In response, General Jacob Smith ordered the Marines to attack the island and take no prisoners.

The exact number of victims of this act of intimidation has not been established, however, according to some historians, it can be up to several thousand people.

  • Postcard depicting the Bureau of Science building in Manila, built by the American administration in 1902

  • © social networks

In the spring of 1902, the rebel command surrendered to American troops.

A few months later, the war was declared over, but the fighting with individual detachments of the rebels continued until 1913.

The war in the Philippines cost the US government an unprecedented amount of $ 600 million at that time. The combat losses of the Americans amounted to 4.3 thousand military personnel.

In turn, local militias in battles with the US army lost about 20 thousand people.

Civilian casualties amounted to at least 200,000 people.

Only in 1935 the Philippines received the status of autonomy within the United States, and in 1946 finally gained independence.

The war with Spain and its former colonies was the result of changes in US foreign policy that took place at the turn of the 19th and 20th centuries, Yury Rogulev, director of the Franklin Roosevelt Foundation for the Study of the United States at Moscow State University, said in an interview with RT.

“The United States from the beginning of its existence until recently did not recognize colonial possessions and condemned other world powers for having such possessions.

At the end of the 19th century, the United States had already mastered the territory of its mainland and began to expand beyond its borders.

The Spanish-American War became one of the manifestations of this new, imperialist policy," the expert emphasized.

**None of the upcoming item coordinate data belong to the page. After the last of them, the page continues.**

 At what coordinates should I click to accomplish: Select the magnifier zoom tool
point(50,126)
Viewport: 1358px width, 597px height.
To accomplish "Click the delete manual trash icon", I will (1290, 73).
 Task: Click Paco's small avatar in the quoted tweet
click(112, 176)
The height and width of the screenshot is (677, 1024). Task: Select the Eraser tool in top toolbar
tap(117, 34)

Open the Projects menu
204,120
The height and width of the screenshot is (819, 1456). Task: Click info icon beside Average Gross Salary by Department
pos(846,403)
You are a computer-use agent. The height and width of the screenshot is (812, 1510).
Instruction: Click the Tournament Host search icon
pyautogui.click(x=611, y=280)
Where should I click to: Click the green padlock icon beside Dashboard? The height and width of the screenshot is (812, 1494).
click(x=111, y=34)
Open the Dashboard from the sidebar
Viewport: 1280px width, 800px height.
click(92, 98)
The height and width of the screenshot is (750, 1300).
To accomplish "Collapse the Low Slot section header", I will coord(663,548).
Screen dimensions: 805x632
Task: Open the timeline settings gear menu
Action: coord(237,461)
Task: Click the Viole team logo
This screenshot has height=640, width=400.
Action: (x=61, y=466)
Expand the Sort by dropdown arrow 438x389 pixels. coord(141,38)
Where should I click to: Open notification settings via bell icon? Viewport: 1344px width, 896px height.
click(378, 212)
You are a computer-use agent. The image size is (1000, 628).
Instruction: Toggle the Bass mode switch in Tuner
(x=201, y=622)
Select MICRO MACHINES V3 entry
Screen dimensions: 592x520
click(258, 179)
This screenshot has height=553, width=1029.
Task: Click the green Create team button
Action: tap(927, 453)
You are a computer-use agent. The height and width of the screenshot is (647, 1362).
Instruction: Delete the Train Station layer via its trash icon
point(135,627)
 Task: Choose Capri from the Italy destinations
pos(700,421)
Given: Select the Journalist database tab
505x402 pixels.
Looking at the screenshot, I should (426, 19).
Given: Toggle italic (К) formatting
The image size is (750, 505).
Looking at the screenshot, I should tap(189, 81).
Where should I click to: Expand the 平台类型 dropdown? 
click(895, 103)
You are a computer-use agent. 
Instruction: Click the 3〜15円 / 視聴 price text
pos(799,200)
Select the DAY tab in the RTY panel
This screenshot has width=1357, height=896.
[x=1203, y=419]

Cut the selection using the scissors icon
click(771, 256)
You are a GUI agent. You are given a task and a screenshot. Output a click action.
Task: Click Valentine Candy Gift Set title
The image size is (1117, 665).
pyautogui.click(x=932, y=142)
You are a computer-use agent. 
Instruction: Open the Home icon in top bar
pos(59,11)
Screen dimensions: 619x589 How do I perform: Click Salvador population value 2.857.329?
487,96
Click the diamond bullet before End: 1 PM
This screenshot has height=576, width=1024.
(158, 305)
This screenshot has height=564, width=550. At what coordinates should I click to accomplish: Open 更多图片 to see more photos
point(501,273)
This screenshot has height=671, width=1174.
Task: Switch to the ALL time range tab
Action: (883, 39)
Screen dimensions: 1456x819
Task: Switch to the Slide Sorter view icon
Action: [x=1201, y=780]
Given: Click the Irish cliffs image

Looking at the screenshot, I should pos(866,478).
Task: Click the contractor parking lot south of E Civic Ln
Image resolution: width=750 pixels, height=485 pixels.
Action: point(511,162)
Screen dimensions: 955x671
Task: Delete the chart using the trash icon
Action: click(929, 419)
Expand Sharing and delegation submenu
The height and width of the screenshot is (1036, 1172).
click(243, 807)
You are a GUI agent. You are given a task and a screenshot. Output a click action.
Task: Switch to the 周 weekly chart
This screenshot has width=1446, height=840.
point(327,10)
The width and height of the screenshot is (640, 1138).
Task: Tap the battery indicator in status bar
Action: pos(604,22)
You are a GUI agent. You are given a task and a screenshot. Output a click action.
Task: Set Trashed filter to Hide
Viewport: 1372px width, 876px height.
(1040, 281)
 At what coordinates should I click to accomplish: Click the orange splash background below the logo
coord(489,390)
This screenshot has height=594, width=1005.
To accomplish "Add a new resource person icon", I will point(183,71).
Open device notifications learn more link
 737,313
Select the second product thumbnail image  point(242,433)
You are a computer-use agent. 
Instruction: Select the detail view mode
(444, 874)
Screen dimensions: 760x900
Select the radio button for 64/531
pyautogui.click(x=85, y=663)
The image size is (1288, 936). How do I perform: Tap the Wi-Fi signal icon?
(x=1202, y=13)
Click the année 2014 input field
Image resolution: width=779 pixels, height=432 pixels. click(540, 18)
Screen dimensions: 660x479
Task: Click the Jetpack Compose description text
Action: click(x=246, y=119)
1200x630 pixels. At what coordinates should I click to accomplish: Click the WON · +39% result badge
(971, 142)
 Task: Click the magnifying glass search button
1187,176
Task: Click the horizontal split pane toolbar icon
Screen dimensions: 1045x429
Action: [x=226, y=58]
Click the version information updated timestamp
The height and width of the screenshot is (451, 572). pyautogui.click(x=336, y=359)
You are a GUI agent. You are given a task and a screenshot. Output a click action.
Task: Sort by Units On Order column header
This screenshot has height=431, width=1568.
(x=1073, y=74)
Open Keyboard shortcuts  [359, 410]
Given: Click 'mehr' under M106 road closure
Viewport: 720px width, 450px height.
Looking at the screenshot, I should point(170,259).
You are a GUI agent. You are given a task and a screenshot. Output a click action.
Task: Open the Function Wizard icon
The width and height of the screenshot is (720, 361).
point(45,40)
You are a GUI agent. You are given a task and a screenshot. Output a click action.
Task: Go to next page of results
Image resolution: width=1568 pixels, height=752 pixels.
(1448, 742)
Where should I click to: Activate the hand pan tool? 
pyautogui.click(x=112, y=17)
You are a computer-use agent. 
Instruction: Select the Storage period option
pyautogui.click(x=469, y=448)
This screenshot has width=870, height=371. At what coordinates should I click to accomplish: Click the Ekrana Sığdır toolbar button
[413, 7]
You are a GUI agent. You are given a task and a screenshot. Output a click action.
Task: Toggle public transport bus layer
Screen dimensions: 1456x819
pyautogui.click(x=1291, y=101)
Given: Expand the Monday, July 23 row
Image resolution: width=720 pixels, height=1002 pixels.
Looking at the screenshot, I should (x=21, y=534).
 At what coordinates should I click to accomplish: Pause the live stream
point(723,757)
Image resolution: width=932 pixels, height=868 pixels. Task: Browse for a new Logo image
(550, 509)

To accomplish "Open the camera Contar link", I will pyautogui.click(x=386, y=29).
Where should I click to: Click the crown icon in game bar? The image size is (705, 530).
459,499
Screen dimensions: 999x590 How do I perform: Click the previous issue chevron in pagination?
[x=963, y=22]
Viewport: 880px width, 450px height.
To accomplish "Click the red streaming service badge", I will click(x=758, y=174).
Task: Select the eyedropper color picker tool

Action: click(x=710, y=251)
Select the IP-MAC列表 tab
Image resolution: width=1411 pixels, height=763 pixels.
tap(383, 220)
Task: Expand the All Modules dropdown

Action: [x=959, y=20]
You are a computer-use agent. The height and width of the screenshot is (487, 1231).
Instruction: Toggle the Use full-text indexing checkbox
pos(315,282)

At the same time, both then and now, official American history claims that the territories seized from the Spaniards were not colonies, Yuri Rogulev added. 

“The United States invented a special regime for them: they were not considered colonies, but these were territories that were under the control and administration of the United States.

It was such a peculiar quasi-colonial order and regime.

At the same time, Washington did not officially consider the Philippines to be its colony, ”the source explained to RT. 

The war with Spain and the Philippines largely influenced the formation of further US foreign policy, and in particular, the so-called "big stick" concept. 

“American expansion at the end of the 19th century was accompanied not only by territorial expansion, but also by the industrial revolution and powerful industrialization.

Big capital arose, which became cramped even within the vast borders of the United States, and began to overflow beyond its borders.

It was both commercial, economic and political expansion.

Then this concept of the “big stick” arose, which involves negotiating from a position of strength, ”explained the interlocutor of RT.   

Despite the fact that the positions of politicians who adhered to isolationism were still strong in the United States, Washington's future course for expansion far beyond the borders of its country was already predetermined, Yuri Rogulev concluded.